> Task prompt
Where a line holds the word "checkbox", copy it from the records.

Stored data:
☆ ☆ ☆ ☆
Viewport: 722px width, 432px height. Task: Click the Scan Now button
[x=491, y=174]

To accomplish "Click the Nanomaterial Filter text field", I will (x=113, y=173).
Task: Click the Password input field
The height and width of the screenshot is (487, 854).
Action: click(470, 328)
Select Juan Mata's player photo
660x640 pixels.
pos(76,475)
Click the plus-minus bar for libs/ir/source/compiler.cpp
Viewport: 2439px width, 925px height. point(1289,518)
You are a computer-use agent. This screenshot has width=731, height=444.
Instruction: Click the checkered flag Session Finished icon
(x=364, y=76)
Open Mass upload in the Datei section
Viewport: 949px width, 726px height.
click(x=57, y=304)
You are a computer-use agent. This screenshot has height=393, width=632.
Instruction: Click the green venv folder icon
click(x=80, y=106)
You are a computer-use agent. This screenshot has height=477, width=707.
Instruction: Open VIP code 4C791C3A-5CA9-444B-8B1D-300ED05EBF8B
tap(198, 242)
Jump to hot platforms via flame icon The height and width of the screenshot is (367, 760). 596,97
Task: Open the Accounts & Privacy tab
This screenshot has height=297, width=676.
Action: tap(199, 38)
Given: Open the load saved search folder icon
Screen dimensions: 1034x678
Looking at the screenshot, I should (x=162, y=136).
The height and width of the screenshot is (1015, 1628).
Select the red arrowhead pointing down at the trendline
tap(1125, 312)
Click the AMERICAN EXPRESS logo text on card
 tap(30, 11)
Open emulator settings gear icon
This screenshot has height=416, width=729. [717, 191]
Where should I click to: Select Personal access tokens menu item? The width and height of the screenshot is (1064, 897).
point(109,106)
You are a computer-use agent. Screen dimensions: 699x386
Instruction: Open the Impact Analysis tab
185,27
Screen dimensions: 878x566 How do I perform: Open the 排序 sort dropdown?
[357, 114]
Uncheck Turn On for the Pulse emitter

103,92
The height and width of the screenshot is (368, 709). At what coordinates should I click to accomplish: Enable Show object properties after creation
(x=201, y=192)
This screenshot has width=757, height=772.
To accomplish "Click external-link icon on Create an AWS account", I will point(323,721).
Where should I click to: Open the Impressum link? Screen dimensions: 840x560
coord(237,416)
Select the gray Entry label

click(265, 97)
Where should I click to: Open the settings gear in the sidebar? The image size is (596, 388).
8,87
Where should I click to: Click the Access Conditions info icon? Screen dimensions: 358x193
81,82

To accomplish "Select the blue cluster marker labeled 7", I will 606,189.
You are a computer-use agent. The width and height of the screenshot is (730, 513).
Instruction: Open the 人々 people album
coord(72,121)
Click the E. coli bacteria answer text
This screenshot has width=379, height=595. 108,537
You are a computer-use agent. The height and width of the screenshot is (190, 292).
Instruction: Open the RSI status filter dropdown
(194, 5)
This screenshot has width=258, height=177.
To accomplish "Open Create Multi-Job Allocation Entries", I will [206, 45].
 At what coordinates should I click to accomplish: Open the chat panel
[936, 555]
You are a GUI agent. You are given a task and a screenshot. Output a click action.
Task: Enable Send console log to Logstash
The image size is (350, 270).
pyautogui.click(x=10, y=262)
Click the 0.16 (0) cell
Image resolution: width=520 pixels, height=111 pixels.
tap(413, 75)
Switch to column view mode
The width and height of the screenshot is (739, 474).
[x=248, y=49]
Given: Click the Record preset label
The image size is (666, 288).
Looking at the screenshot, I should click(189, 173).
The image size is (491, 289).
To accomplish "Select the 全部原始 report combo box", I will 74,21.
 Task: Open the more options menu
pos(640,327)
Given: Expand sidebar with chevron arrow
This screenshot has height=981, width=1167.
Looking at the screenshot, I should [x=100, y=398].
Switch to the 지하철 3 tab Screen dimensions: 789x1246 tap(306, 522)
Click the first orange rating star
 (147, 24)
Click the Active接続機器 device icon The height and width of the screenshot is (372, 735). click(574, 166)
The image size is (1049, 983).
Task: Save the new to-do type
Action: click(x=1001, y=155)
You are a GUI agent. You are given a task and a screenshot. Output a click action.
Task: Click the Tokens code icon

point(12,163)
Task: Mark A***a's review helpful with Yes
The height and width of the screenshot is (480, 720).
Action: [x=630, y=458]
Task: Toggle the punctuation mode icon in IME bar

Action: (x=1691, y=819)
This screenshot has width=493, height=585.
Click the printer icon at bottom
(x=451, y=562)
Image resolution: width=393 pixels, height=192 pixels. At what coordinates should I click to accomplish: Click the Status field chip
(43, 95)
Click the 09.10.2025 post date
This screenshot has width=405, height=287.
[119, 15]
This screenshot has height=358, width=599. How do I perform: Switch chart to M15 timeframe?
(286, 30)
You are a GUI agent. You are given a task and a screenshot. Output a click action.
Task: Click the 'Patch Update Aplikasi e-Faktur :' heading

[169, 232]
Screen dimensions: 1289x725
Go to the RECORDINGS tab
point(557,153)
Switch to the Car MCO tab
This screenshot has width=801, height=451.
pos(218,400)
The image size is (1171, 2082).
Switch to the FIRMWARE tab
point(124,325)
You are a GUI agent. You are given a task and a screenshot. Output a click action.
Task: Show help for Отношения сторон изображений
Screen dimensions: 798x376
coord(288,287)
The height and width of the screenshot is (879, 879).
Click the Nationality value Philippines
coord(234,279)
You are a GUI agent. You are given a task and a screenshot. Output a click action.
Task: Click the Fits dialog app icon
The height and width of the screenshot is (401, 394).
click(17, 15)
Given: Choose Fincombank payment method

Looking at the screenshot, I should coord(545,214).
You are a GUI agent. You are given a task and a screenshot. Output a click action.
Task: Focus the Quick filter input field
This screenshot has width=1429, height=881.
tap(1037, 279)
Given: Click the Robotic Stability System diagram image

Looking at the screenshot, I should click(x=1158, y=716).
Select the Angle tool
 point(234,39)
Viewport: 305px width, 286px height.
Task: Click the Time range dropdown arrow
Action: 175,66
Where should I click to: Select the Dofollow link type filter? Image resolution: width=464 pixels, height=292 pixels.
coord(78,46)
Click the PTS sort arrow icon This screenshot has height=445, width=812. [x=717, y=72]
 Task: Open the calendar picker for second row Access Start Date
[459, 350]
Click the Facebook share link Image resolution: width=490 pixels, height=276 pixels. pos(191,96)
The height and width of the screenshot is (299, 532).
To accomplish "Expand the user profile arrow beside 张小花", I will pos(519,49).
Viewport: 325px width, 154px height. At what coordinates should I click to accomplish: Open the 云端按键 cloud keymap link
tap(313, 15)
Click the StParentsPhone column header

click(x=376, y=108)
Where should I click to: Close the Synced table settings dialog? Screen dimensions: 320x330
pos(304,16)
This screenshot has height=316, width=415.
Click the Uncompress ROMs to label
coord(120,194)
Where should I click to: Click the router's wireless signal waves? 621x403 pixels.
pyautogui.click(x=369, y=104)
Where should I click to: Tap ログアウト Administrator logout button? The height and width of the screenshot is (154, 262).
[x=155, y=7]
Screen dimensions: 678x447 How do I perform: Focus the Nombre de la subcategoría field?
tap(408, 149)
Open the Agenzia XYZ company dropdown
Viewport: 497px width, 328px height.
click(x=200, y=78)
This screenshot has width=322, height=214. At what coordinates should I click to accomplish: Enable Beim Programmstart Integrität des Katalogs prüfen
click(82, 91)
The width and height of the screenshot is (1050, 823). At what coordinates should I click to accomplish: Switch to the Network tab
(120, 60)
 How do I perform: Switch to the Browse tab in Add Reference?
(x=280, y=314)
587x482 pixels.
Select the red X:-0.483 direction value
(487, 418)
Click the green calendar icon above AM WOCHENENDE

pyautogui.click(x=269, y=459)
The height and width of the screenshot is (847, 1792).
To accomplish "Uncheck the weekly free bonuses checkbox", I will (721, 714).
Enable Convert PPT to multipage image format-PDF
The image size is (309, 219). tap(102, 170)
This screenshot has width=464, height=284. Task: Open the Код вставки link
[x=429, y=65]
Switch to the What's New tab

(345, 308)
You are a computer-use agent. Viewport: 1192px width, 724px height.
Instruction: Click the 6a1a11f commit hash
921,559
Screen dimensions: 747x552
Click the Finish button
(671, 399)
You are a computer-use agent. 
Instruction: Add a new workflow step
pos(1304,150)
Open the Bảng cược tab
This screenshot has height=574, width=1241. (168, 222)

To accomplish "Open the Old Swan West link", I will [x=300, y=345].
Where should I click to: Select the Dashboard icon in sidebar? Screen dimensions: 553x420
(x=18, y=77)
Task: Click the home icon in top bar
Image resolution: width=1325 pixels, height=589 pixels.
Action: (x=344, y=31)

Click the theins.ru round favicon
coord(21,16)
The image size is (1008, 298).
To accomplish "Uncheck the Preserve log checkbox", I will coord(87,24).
☆ ☆ ☆ ☆
> The completed task
To accomplish "Uncheck the weekly free bonuses checkbox", I will (721, 714).
To accomplish "Uncheck the Preserve log checkbox", I will coord(87,24).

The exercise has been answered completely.